Could you write out everything from the first row down to the line containing "Action: click(213, 79)", changing "screenshot" to "screen capture", keeping all else the same and leaving out the pictures?

□ □ □ □ □ □ □

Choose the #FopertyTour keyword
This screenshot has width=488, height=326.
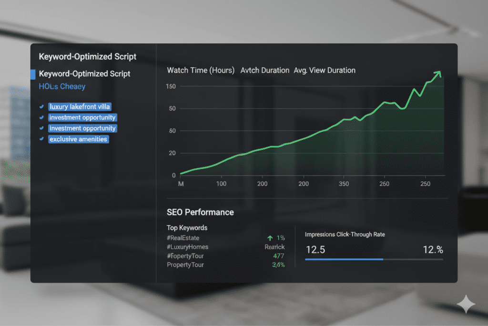click(186, 256)
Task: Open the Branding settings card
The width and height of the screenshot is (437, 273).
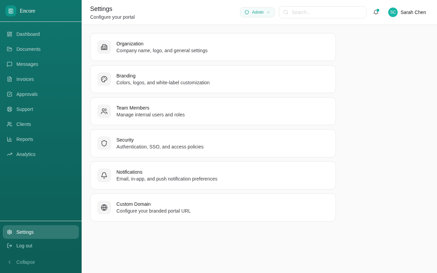Action: click(213, 79)
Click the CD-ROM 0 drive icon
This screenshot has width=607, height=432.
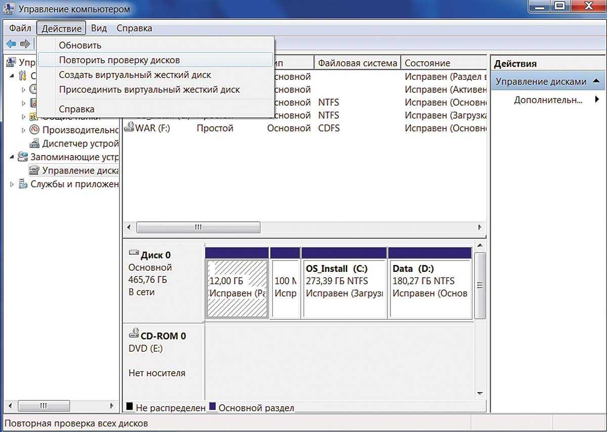click(x=134, y=334)
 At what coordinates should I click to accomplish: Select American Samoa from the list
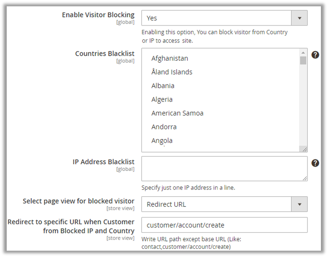coord(177,113)
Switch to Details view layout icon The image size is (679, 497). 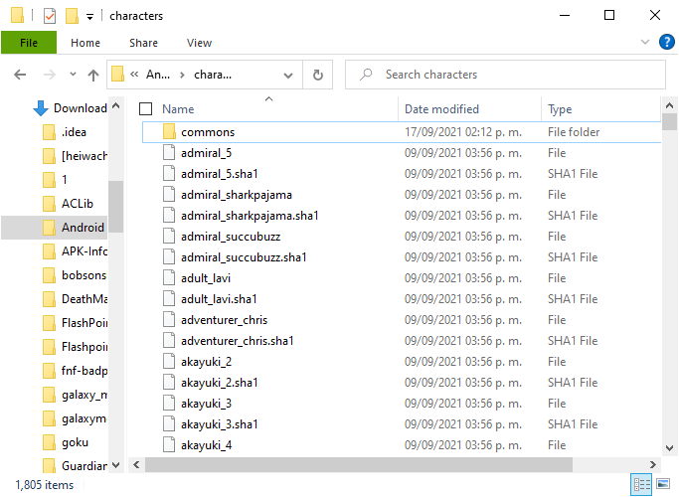(642, 484)
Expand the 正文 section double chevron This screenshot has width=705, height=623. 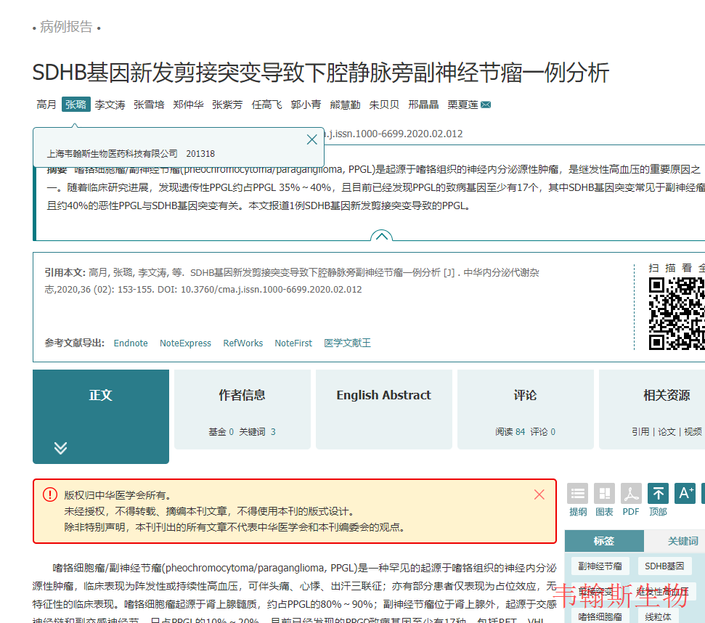pyautogui.click(x=61, y=448)
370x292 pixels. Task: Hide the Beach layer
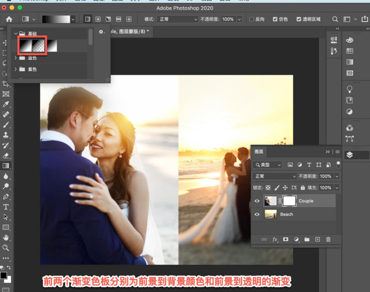coord(258,214)
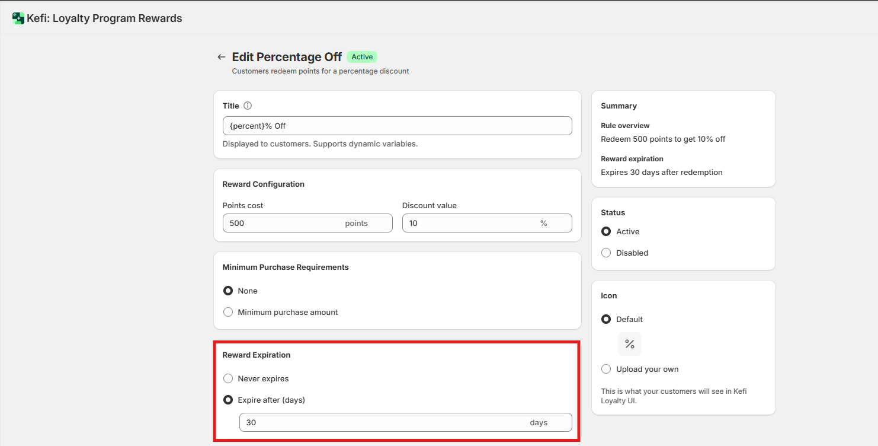This screenshot has height=446, width=878.
Task: Click the Active status badge
Action: click(x=362, y=57)
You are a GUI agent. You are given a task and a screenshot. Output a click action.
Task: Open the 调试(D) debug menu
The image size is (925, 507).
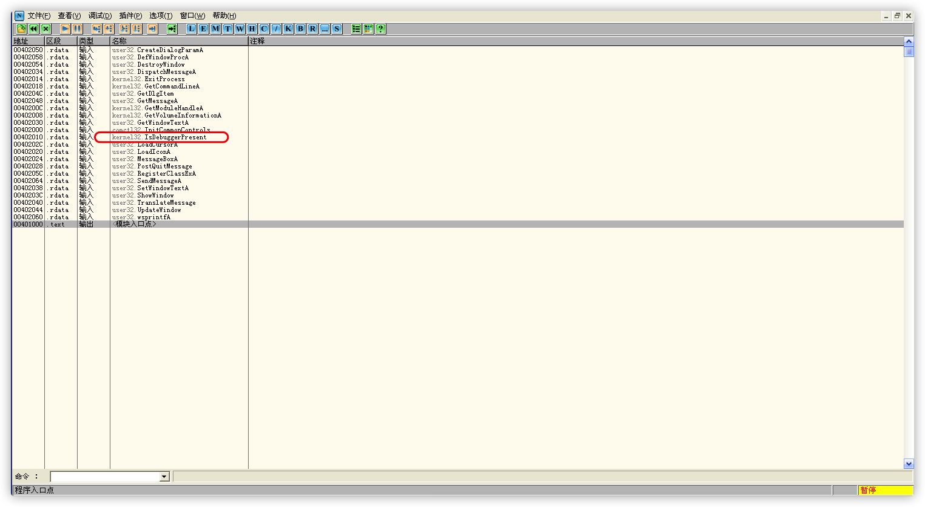(99, 16)
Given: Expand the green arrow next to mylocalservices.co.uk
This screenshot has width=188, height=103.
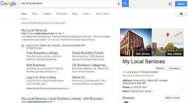Looking at the screenshot, I should click(x=63, y=33).
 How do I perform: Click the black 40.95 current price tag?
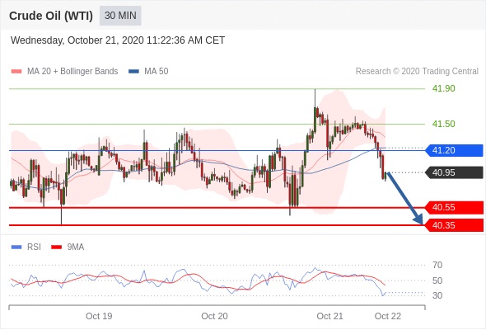(x=454, y=172)
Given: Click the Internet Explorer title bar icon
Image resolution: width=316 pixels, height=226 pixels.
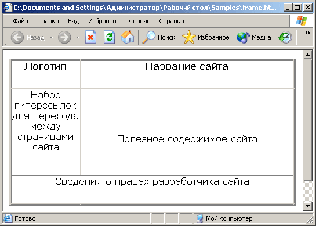Looking at the screenshot, I should point(8,8).
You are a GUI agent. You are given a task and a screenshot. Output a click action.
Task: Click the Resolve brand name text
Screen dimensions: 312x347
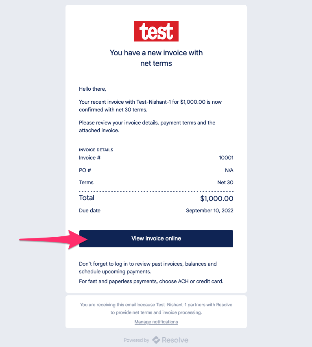tap(175, 340)
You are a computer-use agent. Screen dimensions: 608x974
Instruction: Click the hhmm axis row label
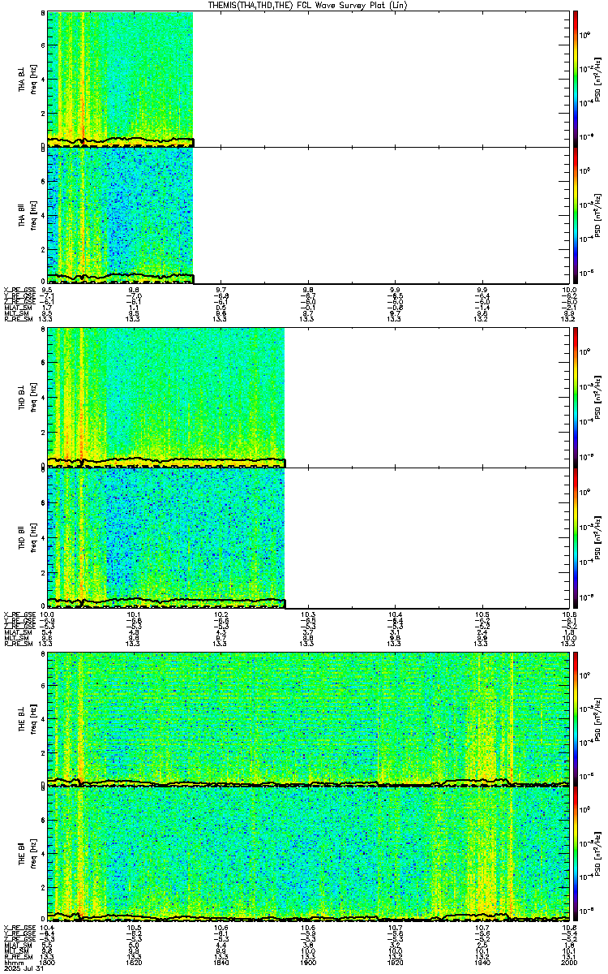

□ □ □ □ □ □ □

* Exercise answer:
Choose the #FopertyTour keyword
This screen capture has width=488, height=326.
click(186, 256)
Task: Open the Branding settings card
The width and height of the screen capture is (437, 273).
Action: click(213, 79)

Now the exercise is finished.